Liberar el potencial
Si algo han dejado claro los dos textos previos de esta serie es que México no fracasa por ignorancia, ni por falta de esfuerzo individual, ni siquiera por ausencia de talento. Fracasa porque sus instituciones no están diseñadas para detectar, proteger y escalar el talento, sino para administrarlo cuando conviene y excluirlo cuando estorba.
El “Currículo Invisible” explica por qué la educación no corrige el origen social. La “Riqueza Silenciosa” explica por qué sí hay dinero, pero no desarrollo. Falta ahora responder la pregunta decisiva: ¿qué tendría que cambiar para que el talento sea, efectivamente, la palanca del desarrollo mexicano?

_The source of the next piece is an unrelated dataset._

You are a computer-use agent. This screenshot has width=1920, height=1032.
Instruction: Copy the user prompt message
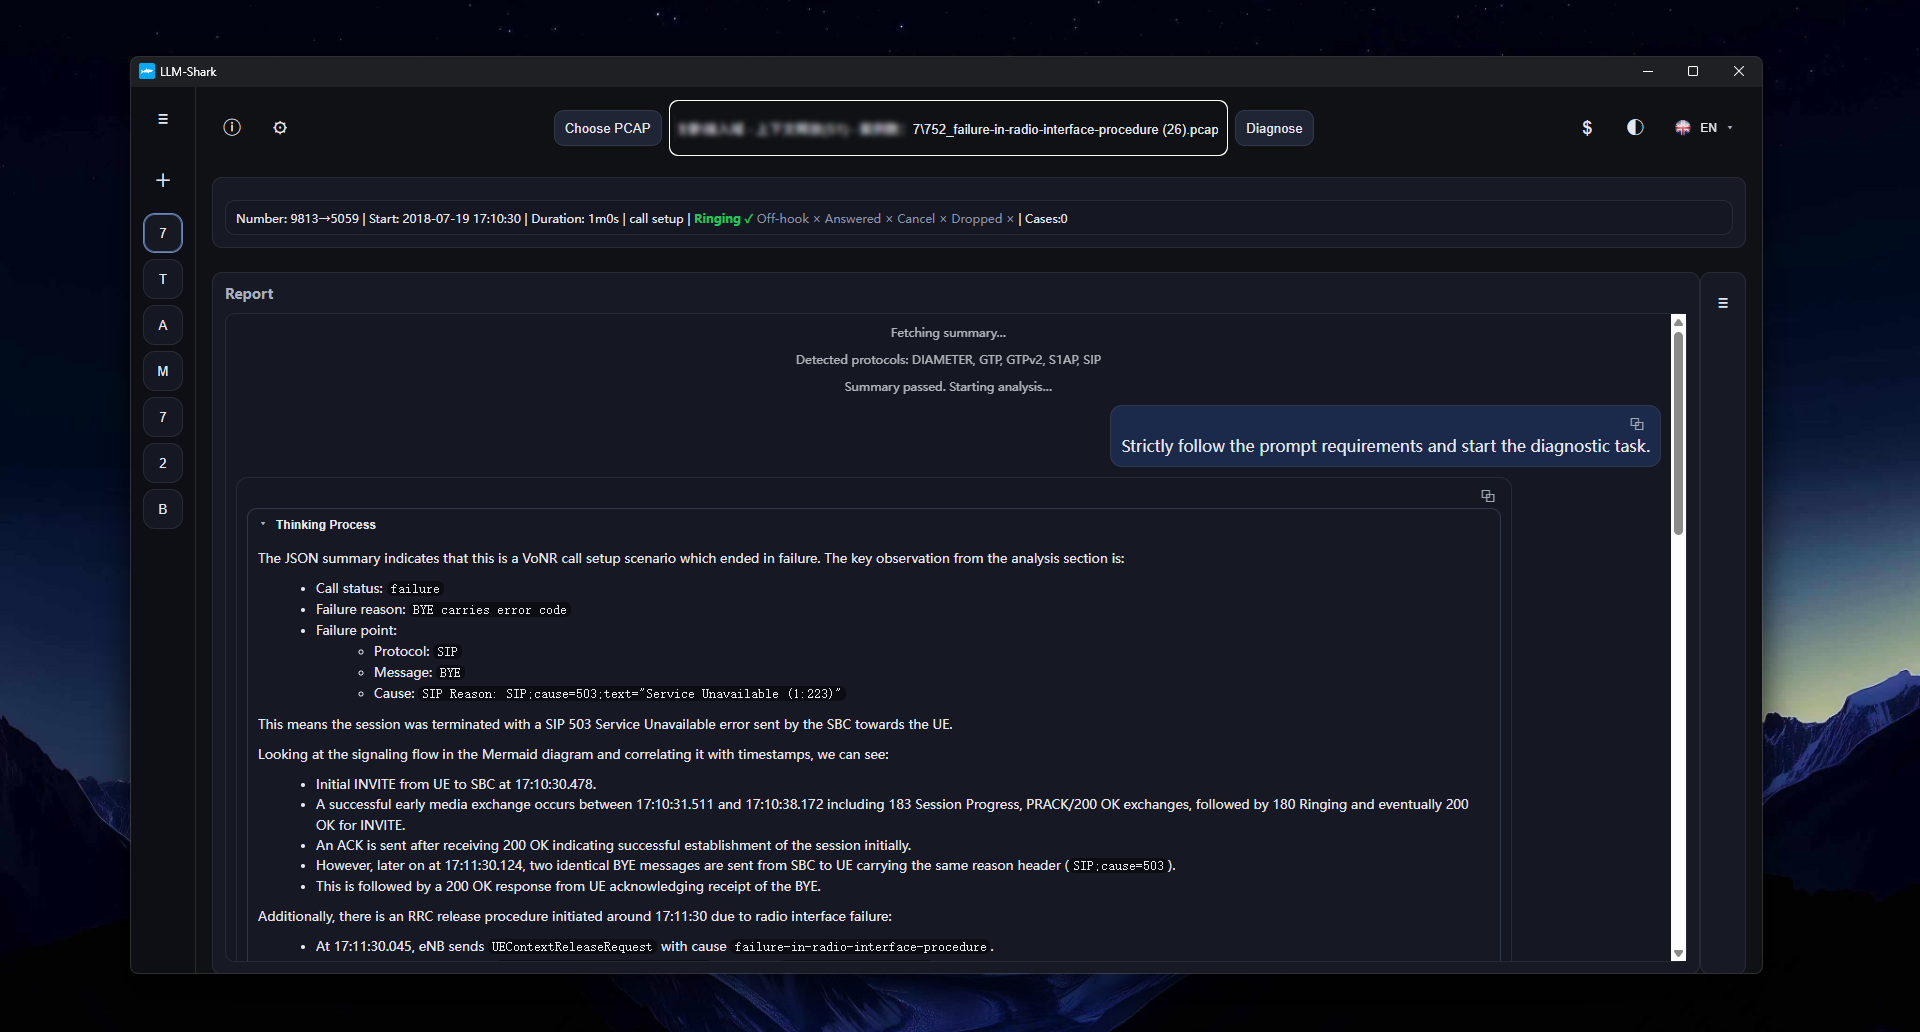click(1637, 424)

La respuesta no está en discursos motivacionales ni en nuevas reformas cosméticas. Está en decisiones institucionales concretas.
Blindar la educación como derecho de movilidad, no como ritual de certificación. México trata la educación como un trámite: se cursa, se acredita, se archiva. Debe tratarla como lo que es: el principal activo estratégico del país.
Siguiendo la lógica de Amartya Sen, la educación sólo genera libertad real si se conecta con oportunidades efectivas. Por ello, debe considerarse la vinculación obligatoria entre universidades públicas y privadas con ecosistemas productivos reales, no simulados; el seguimiento longitudinal de egresados, no para estadísticas, sino para detectar bloqueos estructurales y programas de mentoría institucional cruzada, donde estudiantes sin capital social accedan a redes que hoy están cerradas por origen.
La educación no debe sólo enseñar; debe abrir puertas que hoy están cerradas por diseño.
Democratizar el acceso al capital productivo. En México, el talento fracasa no por falta de ideas, sino por falta de capital inicial y de protección institucional. Si el financiamiento toma en consideración las relaciones personales o favores políticos, la innovación será marginal.
Algunas ideas concretas son la creación de fondos públicos de coinversión basados en méritos verificables, no en padrinazgos; el otorgamiento de crédito productivo con evaluación técnica independiente, separado del poder político local; y la protección jurídica reforzada para emprendedores sin redes, especialmente en etapas tempranas. Eliminar la corrupción para permitir que las pequeñas y medianas empresas puedan ser exitosas, se antoja como un requisito imprescindible del sistema.
Un país que niega capital al talento termina financiando sólo la continuidad del privilegio.
Abrir el Estado a la competencia meritocrática real. El Estado mexicano es uno de los principales bloqueadores del talento, no sólo por corrupción, sino por captura institucional. Aquí es inevitable recordar a Daron Acemoglu y James Robinson: las instituciones extractivas bloquean el ascenso de nuevos actores para proteger a los ya instalados.
Para combatir esos vicios debe haber concursos públicos verdaderamente abiertos, con evaluación externa y trazabilidad, rotación obligatoria en posiciones estratégicas, para evitar feudos técnicos y el cierre real de la puerta giratoria informal, donde las redes sustituyen a la competencia.
El talento no puede florecer donde el Estado funciona como club privado.
Transformar la empresa mexicana: del apellido al desempeño. Mientras la empresa mexicana siga siendo mayoritariamente hereditaria y cerrada, el talento externo será siempre accesorio. No se trata de castigar la empresa familiar, sino de romper su autosuficiencia endogámica.
Como advertía John Rawls, las desigualdades sólo se justifican si mejoran la situación de los menos aventajados. En México, muchas empresas hacen exactamente lo contrario.
Construir una cultura institucional que no tema al talento. Este es el punto más difícil, porque no es técnico, sino cultural. México desconfía del talento, porque el talento cuestiona jerarquías construidas sin mérito. Por eso se le neutraliza, se le aísla o se le expulsa. Aquí coincide la advertencia de Martha Nussbaum: una sociedad que impide el florecimiento de sus mejores elementos se vuelve injusta y estéril.
México necesita instituciones que dejen de temer al talento. Mientras el éxito dependa más de a quién se conoce que de lo que se sabe, seguiremos produciendo riqueza silenciosa, élites cerradas y un país que avanza menos de lo que podría. El día que el talento deje de ser una amenaza para las instituciones y se convierta en su principal activo, México dejará de ser un proyecto inconcluso. Ese día, por fin, la educación dejará de ser un ritual vacío y se convertirá en la verdadera palanca del desarrollo.